New Recipe: Tart rhubarb adds blaze of color, flavor to not-too-sweet cake

I like strawberry-rhubarb pie, a discovery made a few years back when a booth at the Lincoln Square farmers’ market was out of strawberry pie but still had strawberry-rhubarb available. Strawberry-rhubarb jam? Also tasty, with the tang of the rhubarb cutting some of the sweetness of the strawberries-and-sugar mixture.

But I’ve never tried baking or cooking with rhubarb. Until now.

I was at the grocery on Saturday, buying last-minute ingredients for Easter lunch, when I spotted these bright red stalks amid the greenery in the produce aisle. I had no idea what I would do with it, but it was pretty and I wanted it. It’s a concept I more often use on my quilting-fabric stash than on produce, but why mess with what works?

I didn’t want too much, though. The stalks were long and two seemed like more than enough for whatever I (didn’t yet) have planned. (I was vaguely leaning toward a venture into strawberry-rhubarb pie territory, since I also had a carton of strawberries in my cart, but that idea was nebulous, at best.) When I got to the register, those two stalks weighed in at all of 0.18 of a pound.

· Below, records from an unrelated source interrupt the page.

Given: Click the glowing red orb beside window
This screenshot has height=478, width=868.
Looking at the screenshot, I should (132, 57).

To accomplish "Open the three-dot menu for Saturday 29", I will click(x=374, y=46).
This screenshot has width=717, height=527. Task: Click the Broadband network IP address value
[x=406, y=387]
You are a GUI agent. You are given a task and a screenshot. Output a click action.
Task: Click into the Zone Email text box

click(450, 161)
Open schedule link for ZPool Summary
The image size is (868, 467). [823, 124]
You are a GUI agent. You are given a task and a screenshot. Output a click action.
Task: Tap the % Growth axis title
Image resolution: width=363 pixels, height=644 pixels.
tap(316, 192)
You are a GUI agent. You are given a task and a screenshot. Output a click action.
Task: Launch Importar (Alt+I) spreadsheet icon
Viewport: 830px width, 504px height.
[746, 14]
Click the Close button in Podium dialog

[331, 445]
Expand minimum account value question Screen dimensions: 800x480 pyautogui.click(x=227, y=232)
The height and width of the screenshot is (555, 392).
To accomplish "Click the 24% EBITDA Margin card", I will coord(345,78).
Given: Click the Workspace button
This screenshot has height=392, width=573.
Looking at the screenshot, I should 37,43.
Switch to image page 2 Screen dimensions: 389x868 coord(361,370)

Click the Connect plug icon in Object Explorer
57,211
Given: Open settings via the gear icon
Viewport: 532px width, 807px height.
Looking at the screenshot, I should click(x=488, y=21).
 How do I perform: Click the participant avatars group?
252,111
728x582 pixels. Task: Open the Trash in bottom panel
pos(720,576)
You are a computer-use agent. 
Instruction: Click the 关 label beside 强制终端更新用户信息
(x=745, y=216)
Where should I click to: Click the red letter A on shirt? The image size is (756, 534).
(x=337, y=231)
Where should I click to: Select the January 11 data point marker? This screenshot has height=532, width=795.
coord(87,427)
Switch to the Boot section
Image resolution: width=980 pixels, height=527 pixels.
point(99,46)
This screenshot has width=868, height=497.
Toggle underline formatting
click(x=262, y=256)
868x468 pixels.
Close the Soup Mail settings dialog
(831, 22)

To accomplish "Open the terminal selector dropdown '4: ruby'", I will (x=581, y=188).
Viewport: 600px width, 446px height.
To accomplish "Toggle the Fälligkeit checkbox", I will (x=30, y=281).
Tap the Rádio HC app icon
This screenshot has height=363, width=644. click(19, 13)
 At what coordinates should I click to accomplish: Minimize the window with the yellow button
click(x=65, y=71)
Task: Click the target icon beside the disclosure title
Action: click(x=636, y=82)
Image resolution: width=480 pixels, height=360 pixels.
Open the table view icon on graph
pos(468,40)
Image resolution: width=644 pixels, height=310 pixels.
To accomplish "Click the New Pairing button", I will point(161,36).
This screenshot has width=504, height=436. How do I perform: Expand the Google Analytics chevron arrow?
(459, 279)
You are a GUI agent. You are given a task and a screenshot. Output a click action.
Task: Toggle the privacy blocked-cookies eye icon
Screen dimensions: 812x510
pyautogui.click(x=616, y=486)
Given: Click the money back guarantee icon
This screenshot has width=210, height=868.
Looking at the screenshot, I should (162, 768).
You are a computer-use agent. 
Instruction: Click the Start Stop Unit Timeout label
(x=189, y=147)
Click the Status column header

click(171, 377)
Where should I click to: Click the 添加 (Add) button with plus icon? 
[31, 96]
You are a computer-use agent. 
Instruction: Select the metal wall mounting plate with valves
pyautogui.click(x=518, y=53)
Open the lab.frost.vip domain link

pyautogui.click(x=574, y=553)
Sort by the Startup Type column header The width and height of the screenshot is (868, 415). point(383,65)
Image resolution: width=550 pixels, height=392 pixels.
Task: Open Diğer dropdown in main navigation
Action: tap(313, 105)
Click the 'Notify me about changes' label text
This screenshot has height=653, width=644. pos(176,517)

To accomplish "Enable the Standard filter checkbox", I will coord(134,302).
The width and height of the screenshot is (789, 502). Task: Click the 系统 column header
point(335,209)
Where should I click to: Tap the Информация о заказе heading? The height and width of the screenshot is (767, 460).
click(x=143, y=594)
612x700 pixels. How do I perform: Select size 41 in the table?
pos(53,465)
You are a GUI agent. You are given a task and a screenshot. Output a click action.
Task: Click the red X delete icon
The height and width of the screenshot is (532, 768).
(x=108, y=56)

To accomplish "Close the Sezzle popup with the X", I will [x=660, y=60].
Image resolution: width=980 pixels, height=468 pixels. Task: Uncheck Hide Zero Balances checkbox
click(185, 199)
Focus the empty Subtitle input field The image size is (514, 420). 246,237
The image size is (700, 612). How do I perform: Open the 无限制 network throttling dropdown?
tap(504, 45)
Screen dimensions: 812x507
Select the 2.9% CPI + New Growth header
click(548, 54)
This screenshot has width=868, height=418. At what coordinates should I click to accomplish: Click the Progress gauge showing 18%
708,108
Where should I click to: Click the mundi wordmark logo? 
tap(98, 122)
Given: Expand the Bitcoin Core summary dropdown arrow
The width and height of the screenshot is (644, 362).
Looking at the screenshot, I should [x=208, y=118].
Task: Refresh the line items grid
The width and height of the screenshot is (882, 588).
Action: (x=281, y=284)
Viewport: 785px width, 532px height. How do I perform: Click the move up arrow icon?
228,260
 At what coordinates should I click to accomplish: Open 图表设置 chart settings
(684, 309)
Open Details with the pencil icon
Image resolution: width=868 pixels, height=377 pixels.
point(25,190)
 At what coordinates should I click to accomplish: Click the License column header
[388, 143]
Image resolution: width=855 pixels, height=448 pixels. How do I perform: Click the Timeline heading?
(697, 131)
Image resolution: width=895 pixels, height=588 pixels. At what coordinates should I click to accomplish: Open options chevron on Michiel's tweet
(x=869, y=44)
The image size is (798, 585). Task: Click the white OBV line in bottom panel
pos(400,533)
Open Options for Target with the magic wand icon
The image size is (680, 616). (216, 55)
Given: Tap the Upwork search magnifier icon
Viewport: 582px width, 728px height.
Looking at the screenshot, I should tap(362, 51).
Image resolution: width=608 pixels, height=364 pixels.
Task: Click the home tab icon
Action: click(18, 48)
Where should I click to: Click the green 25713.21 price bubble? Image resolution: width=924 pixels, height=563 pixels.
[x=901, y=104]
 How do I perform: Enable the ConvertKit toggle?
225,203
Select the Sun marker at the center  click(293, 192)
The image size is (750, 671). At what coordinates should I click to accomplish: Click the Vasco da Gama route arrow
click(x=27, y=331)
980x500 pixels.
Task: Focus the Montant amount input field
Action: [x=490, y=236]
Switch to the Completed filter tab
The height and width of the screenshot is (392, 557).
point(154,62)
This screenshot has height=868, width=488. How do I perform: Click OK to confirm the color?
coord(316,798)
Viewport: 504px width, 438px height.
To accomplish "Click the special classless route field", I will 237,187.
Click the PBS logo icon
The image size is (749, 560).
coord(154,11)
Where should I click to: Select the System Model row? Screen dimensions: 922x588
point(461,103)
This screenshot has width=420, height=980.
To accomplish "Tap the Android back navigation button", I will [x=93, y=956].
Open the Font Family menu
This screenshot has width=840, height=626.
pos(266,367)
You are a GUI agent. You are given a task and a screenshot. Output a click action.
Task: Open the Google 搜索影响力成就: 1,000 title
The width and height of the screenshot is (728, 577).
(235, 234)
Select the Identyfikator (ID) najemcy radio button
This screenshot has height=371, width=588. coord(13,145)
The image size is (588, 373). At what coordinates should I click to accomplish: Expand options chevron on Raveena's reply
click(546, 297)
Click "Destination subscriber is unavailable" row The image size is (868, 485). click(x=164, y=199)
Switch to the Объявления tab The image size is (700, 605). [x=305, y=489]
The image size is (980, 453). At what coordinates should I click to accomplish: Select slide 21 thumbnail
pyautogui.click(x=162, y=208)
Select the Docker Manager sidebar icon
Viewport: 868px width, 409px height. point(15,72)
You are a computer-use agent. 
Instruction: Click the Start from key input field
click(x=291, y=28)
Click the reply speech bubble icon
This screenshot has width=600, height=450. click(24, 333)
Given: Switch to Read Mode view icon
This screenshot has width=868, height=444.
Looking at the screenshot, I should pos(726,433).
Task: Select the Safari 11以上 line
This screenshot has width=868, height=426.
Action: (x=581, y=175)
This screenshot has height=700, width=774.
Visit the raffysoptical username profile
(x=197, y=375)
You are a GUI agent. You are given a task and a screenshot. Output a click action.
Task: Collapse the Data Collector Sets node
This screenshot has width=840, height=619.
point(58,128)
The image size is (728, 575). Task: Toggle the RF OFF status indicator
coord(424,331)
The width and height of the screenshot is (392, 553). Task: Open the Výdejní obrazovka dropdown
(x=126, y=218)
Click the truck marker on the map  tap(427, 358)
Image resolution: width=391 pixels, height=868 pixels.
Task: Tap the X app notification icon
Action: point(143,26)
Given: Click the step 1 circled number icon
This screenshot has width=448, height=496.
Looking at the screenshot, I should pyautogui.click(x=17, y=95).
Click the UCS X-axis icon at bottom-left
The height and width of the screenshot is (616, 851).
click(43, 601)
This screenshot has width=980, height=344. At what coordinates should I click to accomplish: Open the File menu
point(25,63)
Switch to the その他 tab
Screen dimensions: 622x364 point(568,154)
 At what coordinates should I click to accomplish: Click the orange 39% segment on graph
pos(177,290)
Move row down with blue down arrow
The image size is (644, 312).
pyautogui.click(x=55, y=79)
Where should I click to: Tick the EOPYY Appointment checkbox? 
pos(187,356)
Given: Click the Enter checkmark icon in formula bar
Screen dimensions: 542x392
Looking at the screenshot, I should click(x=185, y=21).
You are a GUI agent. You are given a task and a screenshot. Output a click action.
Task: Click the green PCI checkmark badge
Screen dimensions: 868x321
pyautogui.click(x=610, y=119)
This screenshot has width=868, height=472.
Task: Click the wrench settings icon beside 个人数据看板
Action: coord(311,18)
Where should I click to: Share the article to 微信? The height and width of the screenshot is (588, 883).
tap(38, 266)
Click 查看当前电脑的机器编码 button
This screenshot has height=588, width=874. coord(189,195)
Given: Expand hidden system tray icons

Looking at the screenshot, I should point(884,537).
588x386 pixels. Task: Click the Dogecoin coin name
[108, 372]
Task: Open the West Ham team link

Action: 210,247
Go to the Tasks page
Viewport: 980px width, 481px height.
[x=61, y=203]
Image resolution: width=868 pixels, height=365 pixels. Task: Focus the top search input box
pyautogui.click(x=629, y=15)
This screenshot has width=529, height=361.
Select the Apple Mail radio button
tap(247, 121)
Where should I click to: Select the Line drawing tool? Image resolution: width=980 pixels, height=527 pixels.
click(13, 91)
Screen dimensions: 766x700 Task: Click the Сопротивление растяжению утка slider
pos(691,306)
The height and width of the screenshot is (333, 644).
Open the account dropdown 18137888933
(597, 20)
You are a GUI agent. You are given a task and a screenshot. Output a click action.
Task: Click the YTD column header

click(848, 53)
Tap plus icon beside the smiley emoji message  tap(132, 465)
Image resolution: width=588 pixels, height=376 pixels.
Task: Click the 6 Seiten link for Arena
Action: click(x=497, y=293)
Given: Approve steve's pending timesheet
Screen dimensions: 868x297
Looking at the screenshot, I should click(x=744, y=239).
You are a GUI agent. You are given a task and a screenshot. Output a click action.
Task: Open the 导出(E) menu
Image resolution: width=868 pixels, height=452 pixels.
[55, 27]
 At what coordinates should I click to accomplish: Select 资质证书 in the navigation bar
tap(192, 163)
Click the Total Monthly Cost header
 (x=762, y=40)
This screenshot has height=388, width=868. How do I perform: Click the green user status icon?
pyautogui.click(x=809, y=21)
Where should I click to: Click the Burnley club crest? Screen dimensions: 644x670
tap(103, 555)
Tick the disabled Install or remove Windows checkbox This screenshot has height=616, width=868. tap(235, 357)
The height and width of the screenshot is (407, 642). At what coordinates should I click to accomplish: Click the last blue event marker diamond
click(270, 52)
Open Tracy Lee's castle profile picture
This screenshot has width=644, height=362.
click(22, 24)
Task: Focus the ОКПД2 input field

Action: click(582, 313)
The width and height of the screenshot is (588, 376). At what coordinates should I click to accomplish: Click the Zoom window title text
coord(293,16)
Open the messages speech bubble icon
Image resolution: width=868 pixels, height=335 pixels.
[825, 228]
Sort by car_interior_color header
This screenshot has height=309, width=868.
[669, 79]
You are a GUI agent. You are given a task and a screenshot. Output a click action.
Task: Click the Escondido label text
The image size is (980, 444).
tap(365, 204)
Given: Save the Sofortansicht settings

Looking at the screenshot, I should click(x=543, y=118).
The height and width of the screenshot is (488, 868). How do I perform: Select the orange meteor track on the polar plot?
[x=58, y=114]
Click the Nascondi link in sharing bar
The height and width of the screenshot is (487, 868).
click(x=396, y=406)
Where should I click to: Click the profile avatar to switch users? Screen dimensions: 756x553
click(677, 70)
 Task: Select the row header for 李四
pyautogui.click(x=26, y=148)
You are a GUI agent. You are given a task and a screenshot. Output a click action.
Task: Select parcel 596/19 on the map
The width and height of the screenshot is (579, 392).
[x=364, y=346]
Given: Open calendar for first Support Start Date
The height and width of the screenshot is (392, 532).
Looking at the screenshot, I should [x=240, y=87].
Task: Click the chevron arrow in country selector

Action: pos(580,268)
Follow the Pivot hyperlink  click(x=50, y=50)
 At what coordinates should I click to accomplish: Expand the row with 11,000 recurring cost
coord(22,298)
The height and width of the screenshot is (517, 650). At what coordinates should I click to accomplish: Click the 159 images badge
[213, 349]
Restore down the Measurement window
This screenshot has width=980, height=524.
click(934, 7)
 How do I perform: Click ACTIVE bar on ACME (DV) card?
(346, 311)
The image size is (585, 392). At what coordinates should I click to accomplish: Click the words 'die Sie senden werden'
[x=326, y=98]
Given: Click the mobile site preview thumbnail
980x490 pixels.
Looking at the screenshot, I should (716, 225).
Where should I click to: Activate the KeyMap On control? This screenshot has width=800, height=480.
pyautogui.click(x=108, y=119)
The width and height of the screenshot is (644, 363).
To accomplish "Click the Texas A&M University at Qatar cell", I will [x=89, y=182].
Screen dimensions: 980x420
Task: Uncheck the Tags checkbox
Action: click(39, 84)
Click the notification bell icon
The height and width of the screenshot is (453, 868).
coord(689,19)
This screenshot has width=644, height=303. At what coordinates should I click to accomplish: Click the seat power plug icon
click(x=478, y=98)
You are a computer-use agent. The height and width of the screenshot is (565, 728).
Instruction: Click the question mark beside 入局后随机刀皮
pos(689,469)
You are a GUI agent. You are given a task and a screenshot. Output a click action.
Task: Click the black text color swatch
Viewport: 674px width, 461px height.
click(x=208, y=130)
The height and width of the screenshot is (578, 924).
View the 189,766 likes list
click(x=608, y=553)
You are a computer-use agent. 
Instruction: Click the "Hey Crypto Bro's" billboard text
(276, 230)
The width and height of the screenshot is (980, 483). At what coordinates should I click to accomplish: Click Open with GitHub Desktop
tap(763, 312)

I carried it home, found a spot in my fridge for them — at an angle; did I mention they were long? — and went about my weekend.

Then Monday came, I opened my inbox and spotted an email from The Spice House in Chicago, complete with a recipe for a rhubarb cake that called for two stalks of rhubarb.

I took it as a sign.

As I’m prone to do, I tweaked the recipe a bit. Instead of cutting the rhubarb into bite-size pieces, I almost (but not quite) diced it. What little I know about rhubarb includes a) it has a reputation for being tough and stringy, and b) my favorite strawberry-rhubarb pie uses small pieces of rhubarb while my least-favorite uses large chunks.

My spice cabinet contains neither mace nor cardamon, and I’m not entirely sure I want to change that. After consulting with a friend who not only bakes with rhubarb frequently but actually grows her own in her backyard, I decided to keep the called-for ginger, skip the mace and cardamon and sub in cinnamon and nutmeg in their place.

I also skipped the almond extract, which can seem both overpowering and fake to my taste buds. Not wanting to entirely lose the almond flavor, though, I switched out part of the all-purpose flour in favor of almond flour.

The result was a lovely, single-layer cake that was moist, flavorful and not too sweet when there’s already plenty of Easter candy still sitting on the dining room table. I’d serve this cake for dessert at dinner, eat it for breakfast or have it as an afternoon snack, straight out of the oven.


Rhubarb Cake

¾ cup all-purpose flour

½ cup almond flour

1½ teaspoons baking powder

¼ teaspoon ground cinnamon

¼ teaspoon ground nutmeg

¼ teaspoon ground ginger

2 eggs

1 cup sugar, plus 1-2 tablespoons for rhubarb

¼ cup melted butter, plus more for cake pan

⅓ cup milk

1 teaspoon almond extract

2 large stalks rhubarb

Preheat oven to 350 degrees Fahrenheit. Prepare a 9-inch round cake pan with butter and flour.

Slice rhubarb stalks into pieces slightly larger than a dice and sprinkle with 1-2 tablespoons sugar. Set aside.

In a small bowl, sift together flours, baking powder and spices.

In a large bowl, beat 2 eggs with 1 cup sugar until pale and fluffy. Add almond extract, melted butter and milk and stir until well mixed. Stir in flour mixture and stir until smooth.

Pour batter into cake pan and scatter the rhubarb pieces over the top. Bake for 30 to 35 minutes or until a toothpick inserted in the center comes out clean.